The 97-year-old Duke was driving a Land Rover Freelander, which flipped over after it was hit by another car when he pulled out of a driveway near the Queen’s Sandringham Estate in Norfolk, onto the busy A-road.

The woman driving the other vehicle, a Kia, and her female passenger, needed hospital treatment. There was also a nine-month-old baby boy in the car.

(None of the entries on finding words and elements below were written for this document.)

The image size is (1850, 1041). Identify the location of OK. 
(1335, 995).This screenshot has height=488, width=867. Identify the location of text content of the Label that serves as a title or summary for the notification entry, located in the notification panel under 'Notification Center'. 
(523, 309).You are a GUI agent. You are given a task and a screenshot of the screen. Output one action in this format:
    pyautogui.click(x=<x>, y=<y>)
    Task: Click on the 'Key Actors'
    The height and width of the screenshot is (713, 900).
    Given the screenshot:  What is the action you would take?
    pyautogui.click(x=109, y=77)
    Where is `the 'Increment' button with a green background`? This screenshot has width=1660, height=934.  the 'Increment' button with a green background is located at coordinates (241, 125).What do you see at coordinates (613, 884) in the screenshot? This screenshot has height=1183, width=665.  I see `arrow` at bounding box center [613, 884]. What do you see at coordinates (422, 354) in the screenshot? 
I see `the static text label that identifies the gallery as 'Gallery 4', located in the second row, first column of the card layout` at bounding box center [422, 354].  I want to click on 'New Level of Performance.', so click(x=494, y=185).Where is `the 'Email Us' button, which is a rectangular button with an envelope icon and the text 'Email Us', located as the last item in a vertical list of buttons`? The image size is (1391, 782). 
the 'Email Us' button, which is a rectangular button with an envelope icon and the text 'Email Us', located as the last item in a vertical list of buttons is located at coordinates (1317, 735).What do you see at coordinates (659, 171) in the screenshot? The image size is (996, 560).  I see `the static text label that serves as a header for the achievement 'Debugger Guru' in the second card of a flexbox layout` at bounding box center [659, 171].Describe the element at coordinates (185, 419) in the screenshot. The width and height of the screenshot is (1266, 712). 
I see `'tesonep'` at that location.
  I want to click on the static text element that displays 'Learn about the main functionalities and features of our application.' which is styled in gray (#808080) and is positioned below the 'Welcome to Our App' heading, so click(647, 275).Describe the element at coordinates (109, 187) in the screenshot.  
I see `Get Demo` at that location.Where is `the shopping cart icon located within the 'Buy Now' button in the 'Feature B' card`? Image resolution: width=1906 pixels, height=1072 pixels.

The Duke of Edinburgh is from a generation when some people did not need to pass a driving test to obtain a licence.

He was born on June 10, 1921, but compulsory testing for new drivers to obtain a licence was only introduced in Britain on June 1, 1935.

This applied to all drivers and riders who started driving on or after April 1 1934 – when the Duke was 12.

The Queen’s husband lived in both Europe and the UK as a boy, and enrolled at Dartmouth Naval College in 1939.

A Buckingham Palace spokeswoman said: “The duke has got a driving licence and follows all of the usual DVLA procedures.”

The Queen, however, does not having a driving licence – due to her exemption from the law requiring all other citizens to pass a test and hold a licence if they want to drive.

The monarch learned to drive with the Army in 1945 when she was 19, after she joined the Auxiliary Territorial Service during the Second World War.

She still drives herself around her estates.